Collection entries
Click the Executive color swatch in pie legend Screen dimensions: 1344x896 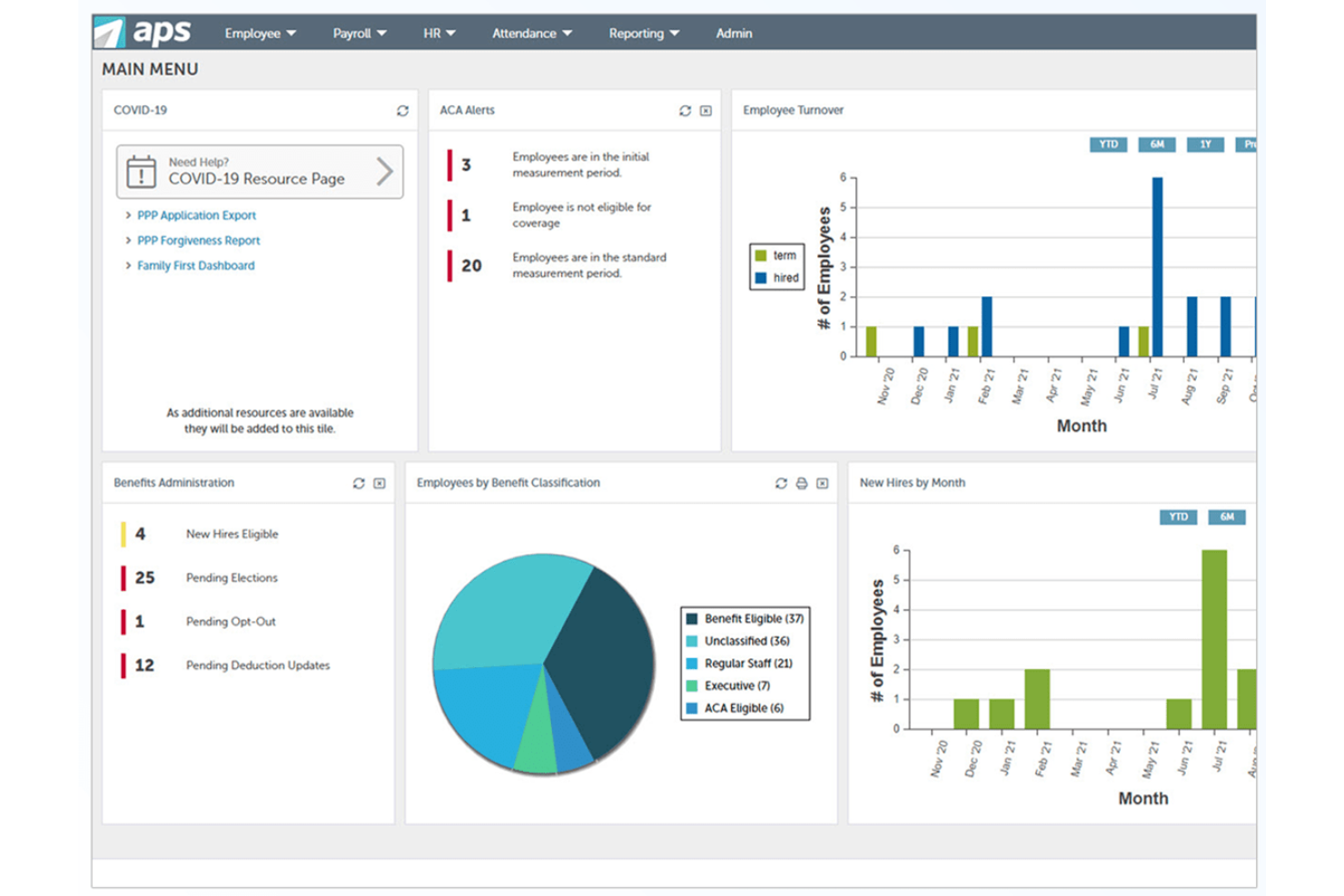(x=692, y=685)
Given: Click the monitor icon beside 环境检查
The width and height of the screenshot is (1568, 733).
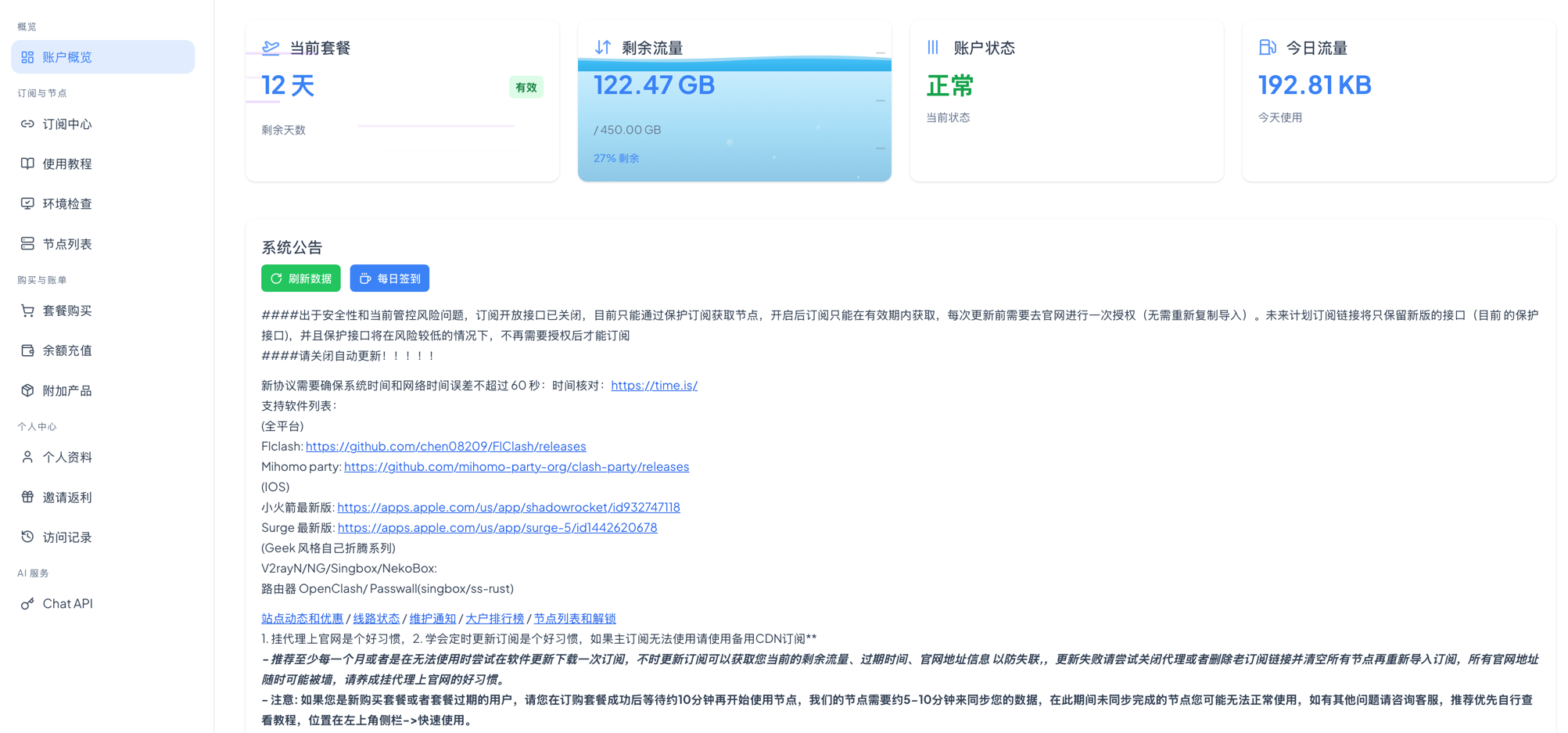Looking at the screenshot, I should (x=27, y=204).
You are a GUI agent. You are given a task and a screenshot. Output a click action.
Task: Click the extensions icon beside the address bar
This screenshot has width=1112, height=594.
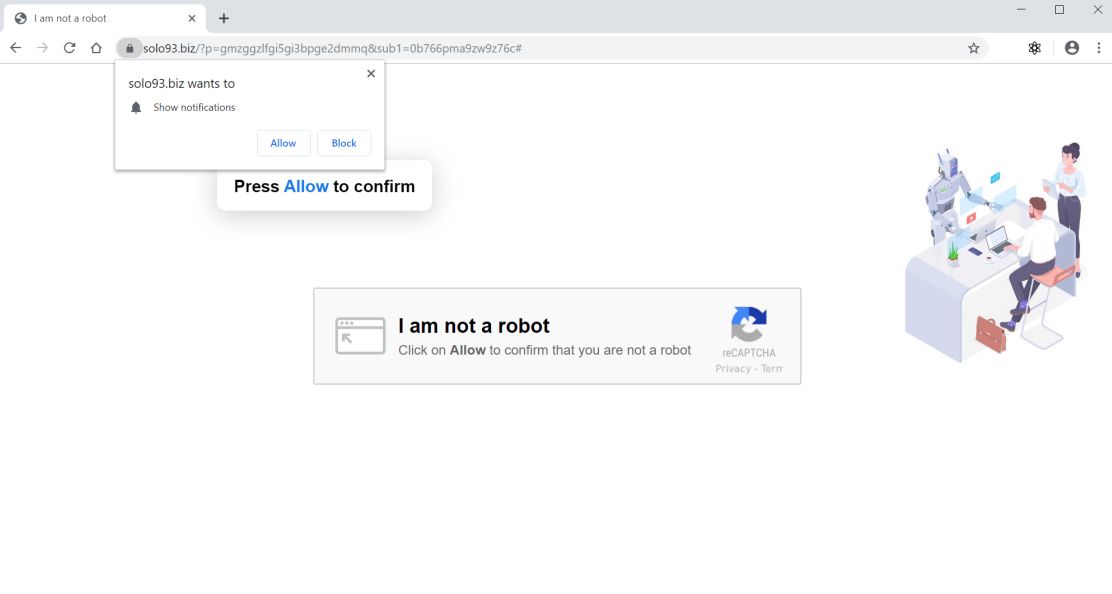pos(1034,47)
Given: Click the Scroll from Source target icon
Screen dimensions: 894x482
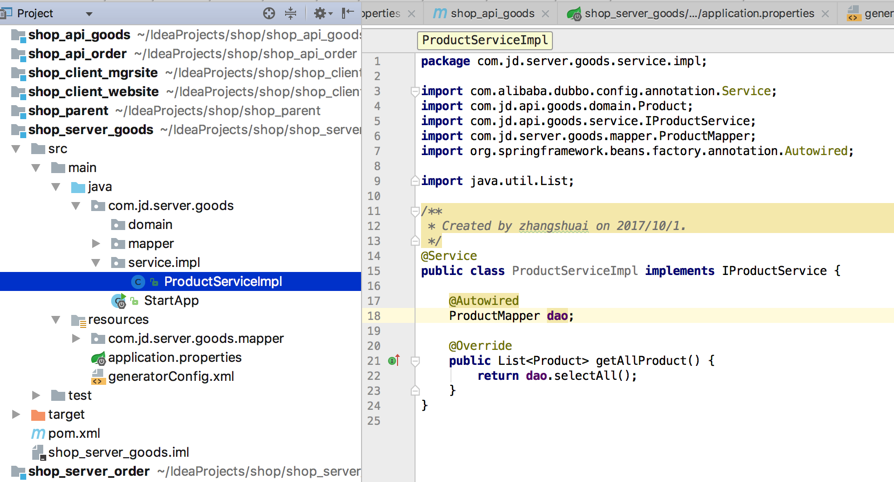Looking at the screenshot, I should point(269,13).
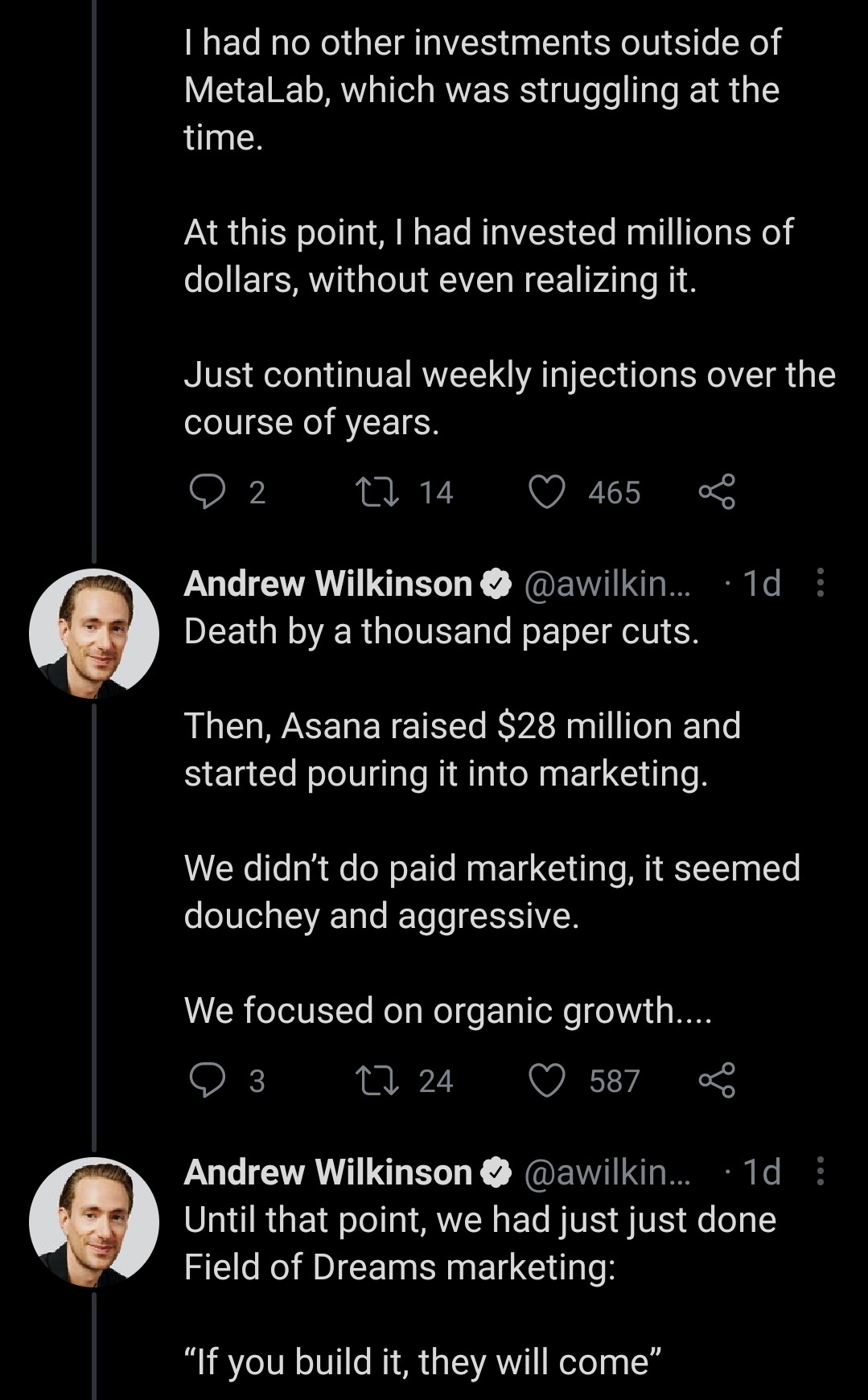Open more options on Field of Dreams tweet
Screen dimensions: 868x1400
point(820,1172)
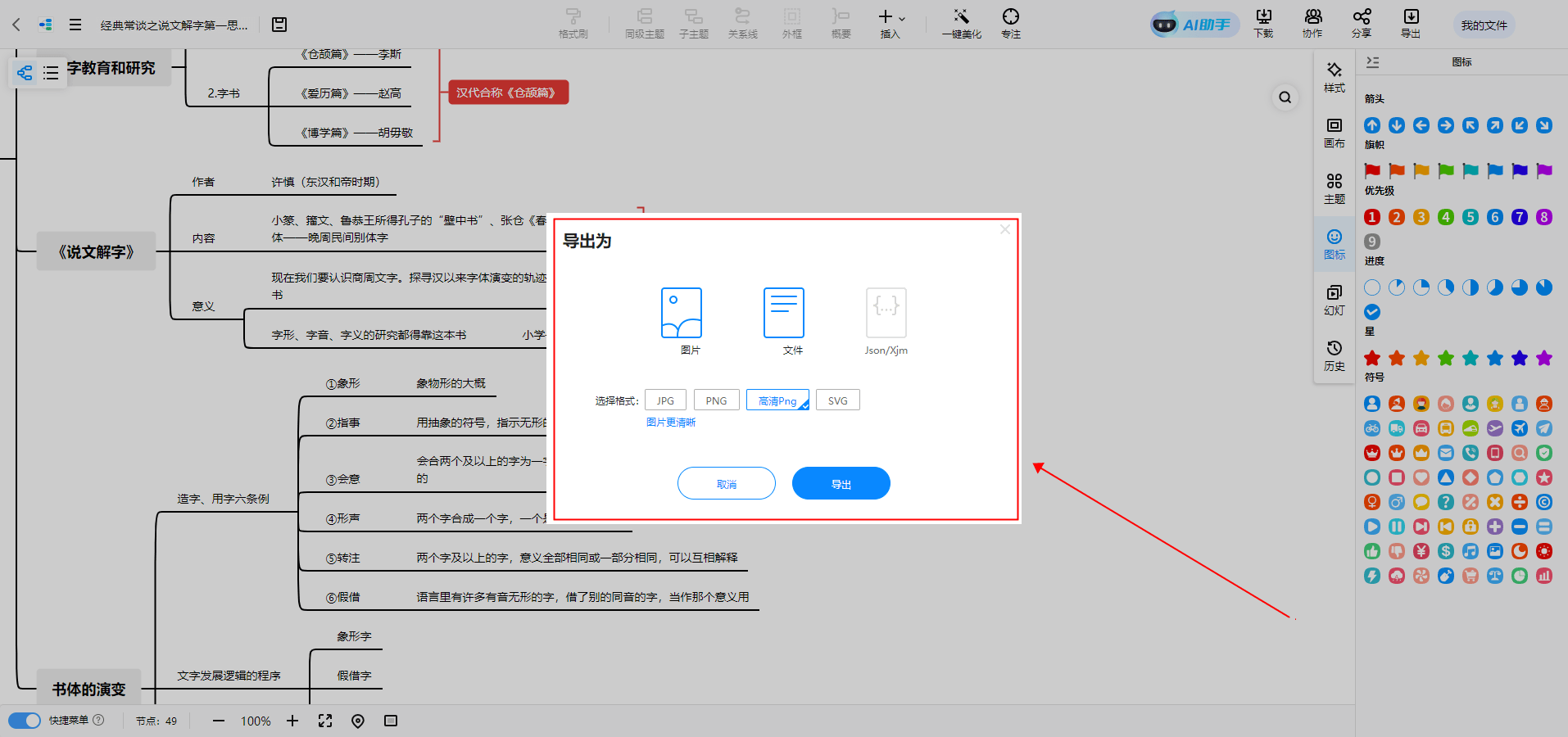The width and height of the screenshot is (1568, 737).
Task: Expand the 插入 insert dropdown
Action: [891, 23]
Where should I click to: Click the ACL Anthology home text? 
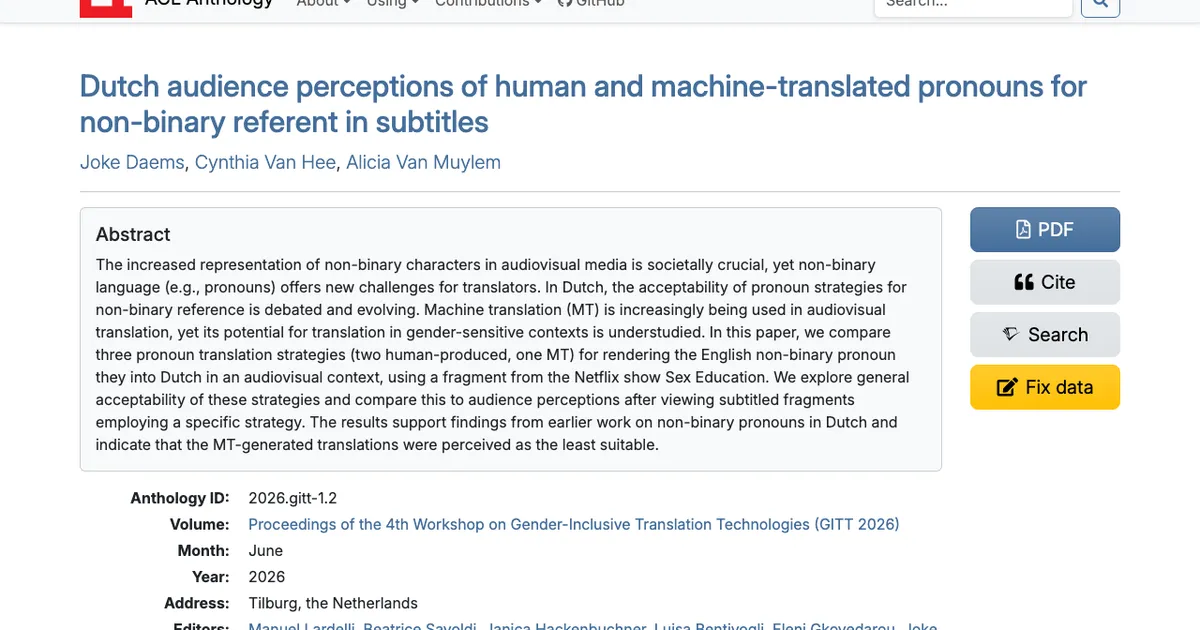[x=209, y=3]
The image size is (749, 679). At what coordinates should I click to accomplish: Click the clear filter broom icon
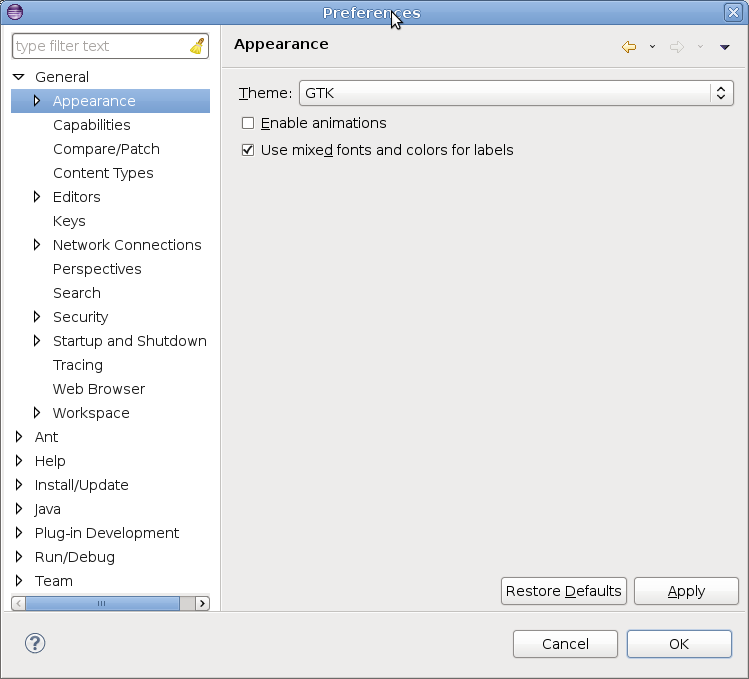(197, 46)
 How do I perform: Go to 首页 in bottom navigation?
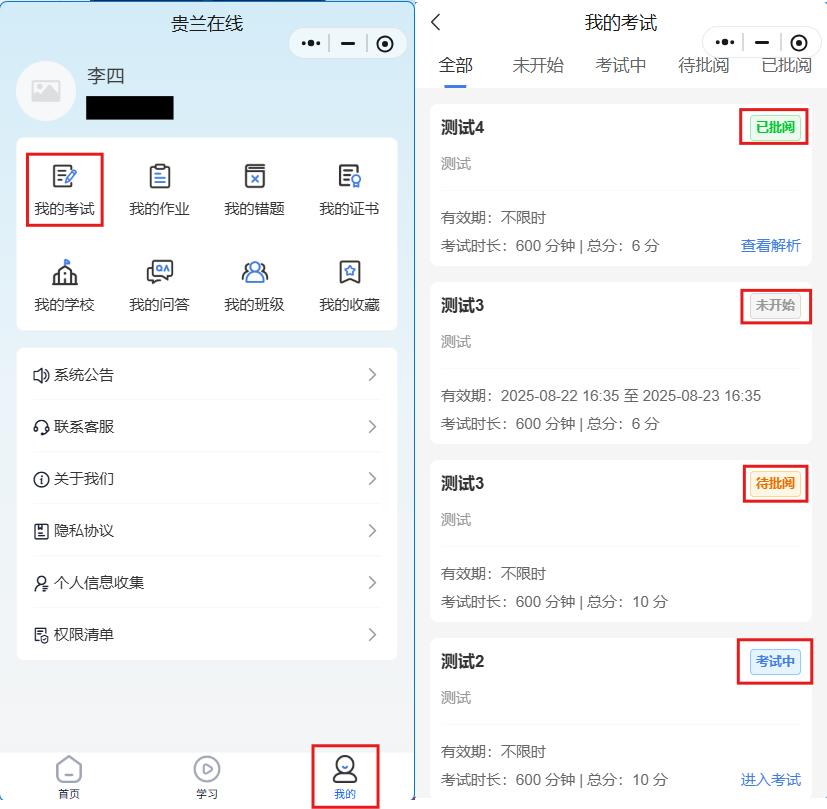point(69,777)
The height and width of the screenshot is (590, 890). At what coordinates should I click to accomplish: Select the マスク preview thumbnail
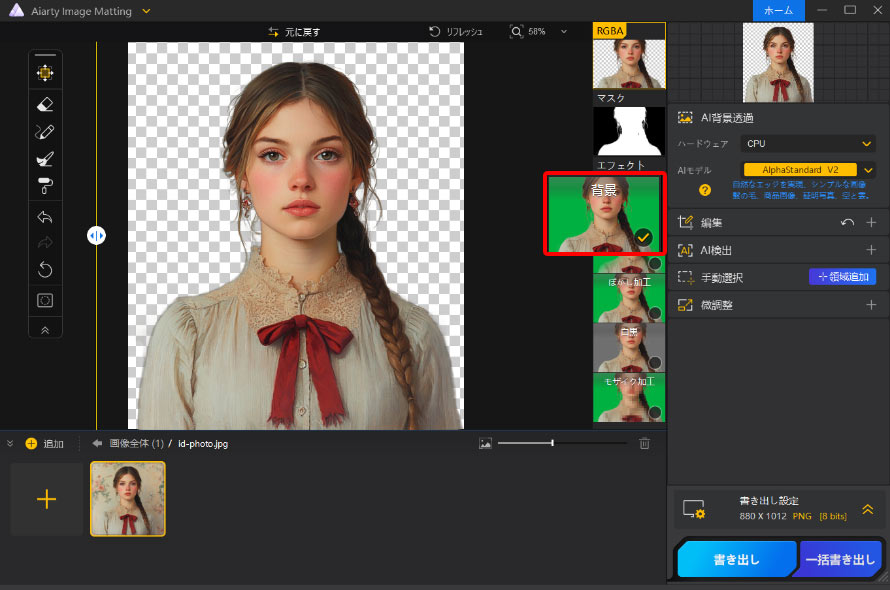(x=629, y=131)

» **EXERCISE AIM**:
Pull every line containing the word "beside" out of the entries above.

» **RESULT OF THE TASK**:
Given: Click the monitor icon beside 环境检查
Task: Click the extensions icon beside the address bar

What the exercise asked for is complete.